The Treaty of Nice is dead, long live Connolly's vision

 

The Irish people have spoken. The Treaty of Nice is dead. If the Irish political elite attempt to subvert the will of the Irish people expressed through a secret ballot, there will be a successful legal challenge to prevent them from doing so.

The rest of the political elite in the European Union also have no right to subvert the sovereign will of the Irish people. Unless all the member-states, all of which are legal equals, accept the treaty it automatically falls.

Their contempt for the Irish people clearly showed in their reaction to our vote against the treaty.

It showed on the face of the Swedish Minister for Foreign Affairs, who seemed to express a virtually racist sense of superiority in her rejection of our decision. Every Irish person knows that she and the rest of the elite did not place the treaty for ratification before their own people.

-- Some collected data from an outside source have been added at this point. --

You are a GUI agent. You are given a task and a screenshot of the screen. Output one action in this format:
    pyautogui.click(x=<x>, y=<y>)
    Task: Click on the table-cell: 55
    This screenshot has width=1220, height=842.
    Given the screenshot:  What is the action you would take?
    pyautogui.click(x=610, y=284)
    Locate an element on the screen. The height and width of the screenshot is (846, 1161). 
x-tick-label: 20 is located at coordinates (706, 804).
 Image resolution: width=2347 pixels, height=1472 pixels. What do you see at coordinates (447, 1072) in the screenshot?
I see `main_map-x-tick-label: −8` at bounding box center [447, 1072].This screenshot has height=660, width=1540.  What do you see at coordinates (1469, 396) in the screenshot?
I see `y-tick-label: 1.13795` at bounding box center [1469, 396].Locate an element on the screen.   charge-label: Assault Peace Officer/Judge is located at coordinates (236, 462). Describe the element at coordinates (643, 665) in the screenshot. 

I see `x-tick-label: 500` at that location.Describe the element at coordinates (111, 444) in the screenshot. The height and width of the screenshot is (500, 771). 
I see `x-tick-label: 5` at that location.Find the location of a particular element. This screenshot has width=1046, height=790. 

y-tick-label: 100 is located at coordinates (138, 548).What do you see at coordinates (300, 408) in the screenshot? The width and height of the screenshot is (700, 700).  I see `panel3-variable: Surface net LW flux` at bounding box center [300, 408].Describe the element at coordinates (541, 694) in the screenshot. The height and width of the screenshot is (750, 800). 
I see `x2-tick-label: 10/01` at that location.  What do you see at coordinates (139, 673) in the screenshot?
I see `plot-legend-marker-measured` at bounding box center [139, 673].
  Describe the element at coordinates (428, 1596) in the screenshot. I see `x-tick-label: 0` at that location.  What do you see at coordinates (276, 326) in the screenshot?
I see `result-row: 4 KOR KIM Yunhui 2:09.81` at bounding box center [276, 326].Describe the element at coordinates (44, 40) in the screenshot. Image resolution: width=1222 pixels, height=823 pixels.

The Peace And Neutrality Alliance (PANA) has friends and contacts in Sweden who assure us that, had there been a referendum on the Nice Treaty in that country, it would have been defeated. PANA would not have been surprised that, if there had been referendums in all the other states, many would have voted No.

In fact the entire project of the EU elite is to transform the EU from a Common Market which Ireland joined in the 1970s, without virtually any reference to the various peoples of the EU, into a super-state, a "world power" as the President of the European Commission, Romano Prodi, put it. They show, by refusing to have referendums in their own states, that their contempt is not restricted to the Irish people but extends to their own.

It is certain that a cheer of support for the Irish people was heard among the ordinary people in all the member-states. Even the people of the applicant states must welcome our decision.

If the European elite can treat the people of Ireland, a small democratic state, with such arrogance, applicant state populations can rest assured that they will suffer the same imperial attitude when they join the EU.

And join they should. The Peace And Neutrality Alliance wrote to the ambassadors of all the applicant states at the start of the Nice Treaty referendum campaign informing them that, providing the process of entry was done in a democratic manner, PANA had not only no problem with those countries joining, but would positively welcome them.

So, what kind of phoenix can rise from the ashes of the Treaty of Nice? As far as PANA is concerned, the new EU should be one without any military dimension. The new treaty to replace the dead one would have to contain - as an absolute minimum - a protocol, similar to that which the Danes already have, which would exclude Ireland from paying for, or involvement with, the European Rapid Reaction Force.

If the new treaty included such a protocol then, as chairman of PANA, I will recommend to the executive that we would not campaign against the new treaty. PANA campaigned against Nice purely on opposition to Irish involvement with the militarisation of the EU through the RRF, so there is a reasonable possibility the recommendation would be accepted.

However, there is a large number of groups affiliated to PANA which have a wider agenda, including the National Platform, the Green Party and Sinn Fein. These and other groups would clearly seek further changes.

It is clear that many people who voted No did not agree with Ireland losing its commissioner. They voted No because they did not agree with "enhanced co-operation". They did not agree with the gradual abolition of our veto. Thus the Government has to take into consideration objections to the treaty other than those raised by PANA.

The vote was not a flash in the pan. The number of people voting against the efforts to transform a Common Market into a European super-state, a European empire, has been increasing steadily in successive referendums.

We need to defend our independence. Our national independence was fought for by generations of political leaders who did not take brown paper envelopes. We owe it to them to continue to defend our democracy.

Finally, on a personal note, as a member of the Labour Party for many years, as we come up to the 90th anniversary of the foundation of the party by James Connolly, I deeply resent hearing my party president stating that Connolly is "irrelevant".

A party that forgets its history, is forgotten by history. I want to see a Labour-led government. A Labour-led government that will spend money on health, education, public transport and other social services, rather that give it to international arms dealers.

A Labour-led government still inspired by the slogan: Neither King nor Kaiser, but Ireland.